# Experiment 1: Quantifying overhead in different levels of optimization

In [1]:
import numpy as np
import matplotlib
import matplotlib.pyplot as plt
import timeit

In [2]:
%%bash
make --directory=../Stencil_code/ clean

make: Entering directory '/users/class169/Project/HPC4WC_project_ijblocking/Stencil_code'
rm -f -rf *~ *.o *.mod *.MOD *.i core.* *.out *.lst *.x *.x+orig *.x+[0-9]* *.dat *.report result_*.py
make: Leaving directory '/users/class169/Project/HPC4WC_project_ijblocking/Stencil_code'


In [3]:
def read_field_from_file(filename, num_halo=None):
    (rank, nbits, num_halo, nx, ny, nz) = np.fromfile(filename, dtype=np.int32, count=6)
    offset=(3 + rank) * 32 // nbits
    data = np.fromfile(filename, dtype=np.float32 if nbits == 32 else np.float64, \
                       count=nz * ny * nx + offset)
    if rank == 3:
        return np.reshape(data[offset:], (nz, ny, nx))
    else:
        return np.reshape(data[offset:], (ny, nx))

def validate_results():
    fig, axs = plt.subplots(1, 2, figsize=(12, 4))

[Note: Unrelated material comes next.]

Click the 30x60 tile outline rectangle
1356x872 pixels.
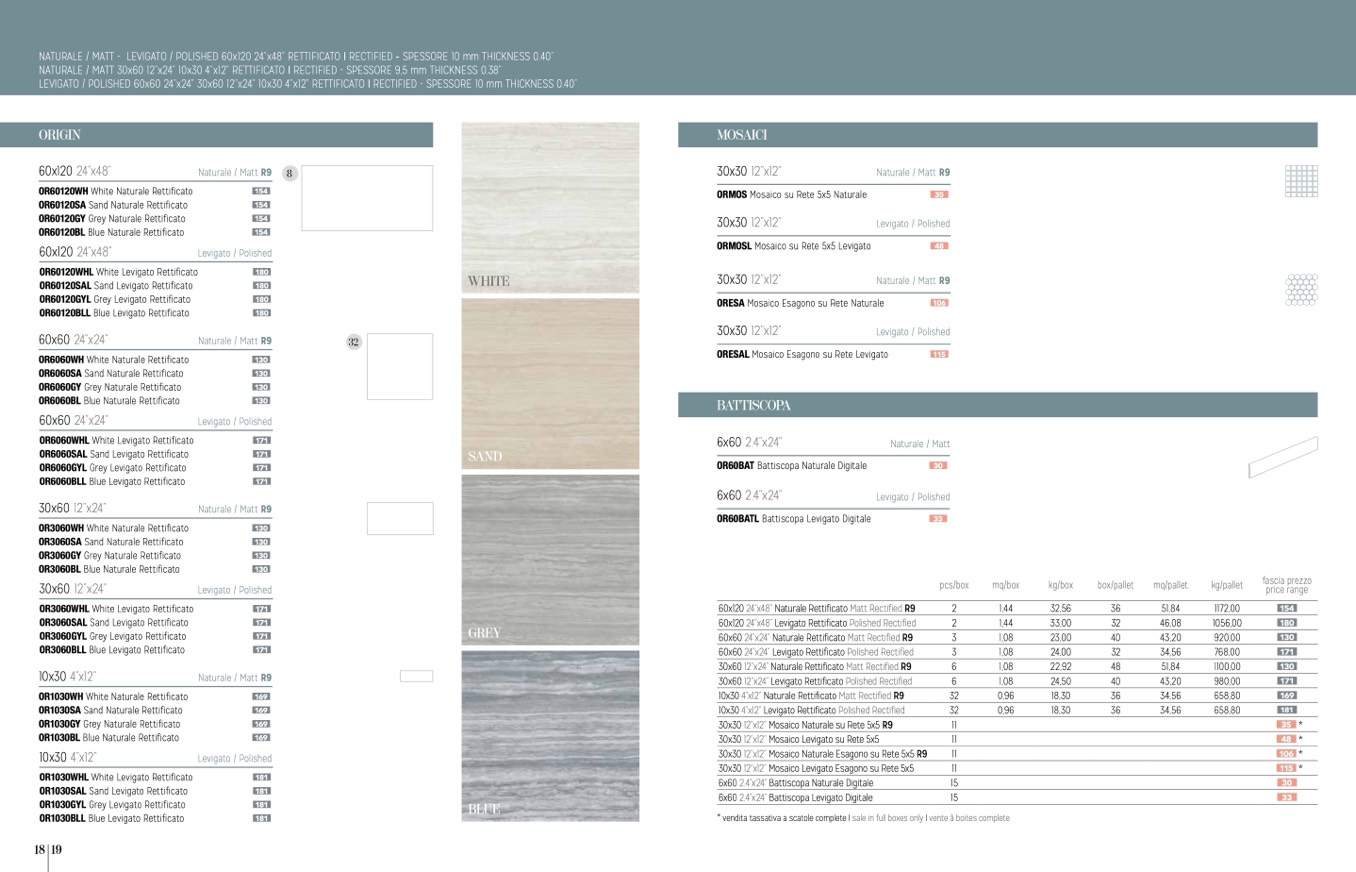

    in_field = read_field_from_file('in_field.dat')
    k_lev = in_field.shape[0] // 2
    im1 = axs[0].imshow(in_field[k_lev, :, :], origin='lower', vmin=-0.1, vmax=1.1);
    fig.colorbar(im1, ax=axs[0]);
    axs[0].set_title('Initial condition (k = {})'.format(k_lev));

    out_field = read_field_from_file('out_field.dat')
    k_lev = out_field.shape[0] // 2
    im2 = axs[1].imshow(out_field[k_lev, :, :], origin='lower', vmin=-0.1, vmax=1.1);
    fig.colorbar(im2, ax=axs[1]);
    axs[1].set_title('Final result (k = {})'.format(k_lev));
    
    plt.show()

In [4]:
%%bash
module load daint-gpu
module switch PrgEnv-gnu PrgEnv-cray

make --directory=../Stencil_code/ VERSION=simplecopy-block
make --directory=../Stencil_code/ VERSION=simplecopy-ij
make --directory=../Stencil_code/ VERSION=simplecopy-k

make: Entering directory '/users/class169/Project/HPC4WC_project_ijblocking/Stencil_code'
ftn -O3 -hfp3 -eZ -ffree -N255 -ec -eC -eI -eF -rm -c m_utils.F90
ftn -O3 -hfp3 -eZ -ffree -N255 -ec -eC -eI -eF -rm -c stencil2d-simplecopy-block.F90
ftn -O3 -hfp3 -eZ -ffree -N255 -ec -eC -eI -eF -rm m_utils.o stencil2d-simplecopy-block.o -o stencil2d-simplecopy-block.x
cp stencil2d-simplecopy-block.x stencil2d.x
make: Leaving directory '/users/class169/Project/HPC4WC_project_ijblocking/Stencil_code'
make: Entering directory '/users/class169/Project/HPC4WC_project_ijblocking/Stencil_code'
ftn -O3 -hfp3 -eZ -ffree -N255 -ec -eC -eI -eF -rm -c stencil2d-simplecopy-ij.F90
ftn -O3 -hfp3 -eZ -ffree -N255 -ec -eC -eI -eF -rm m_utils.o stencil2d-simplecopy-ij.o -o stencil2d-simplecopy-ij.x
cp stencil2d-simplecopy-ij.x stencil2d.x
make: Leaving directory '/users/class169/Project/HPC4WC_project_ijblocking/Stencil_code'
make: Entering directory '/users/class169/Project/HPC4WC_project_ijblocking/Stencil_co

Getting the baseline: speed for  no blocking.

In [5]:
output_ij_block = !srun -n 1 ../Stencil_code/stencil2d-simplecopy-block.x --nx 128 --ny 128 --nz 64 --num_iter 1
exec(output_ij_block.nlstr)
time_ij_block = data[0,-1]

In [6]:
output_ij = !srun -n 1 ../Stencil_code/stencil2d-simplecopy-ij.x --nx 128 --ny 128 --nz 64 --num_iter 1
exec(output_ij.nlstr)
time_ij = data[0,-1]

In [7]:
output_k = !srun -n 1 ../Stencil_code/stencil2d-simplecopy-k.x --nx 128 --ny 128 --nz 64 --num_iter 1
exec(output_k.nlstr)
time_k = data[0,-1]

Compare the times, calculate relative improvement of the thing.

In [8]:
improvement_ij_block = (time_k - time_ij_block) / time_k * 100
improvement_ij = (time_k - time_ij) / time_k * 100

In [9]:
print(f'Improvement with ij-blocking: {improvement_ij}%, improvement with ij-blocking and smaller blocks in tmp-field: {improvement_ij_block}%.')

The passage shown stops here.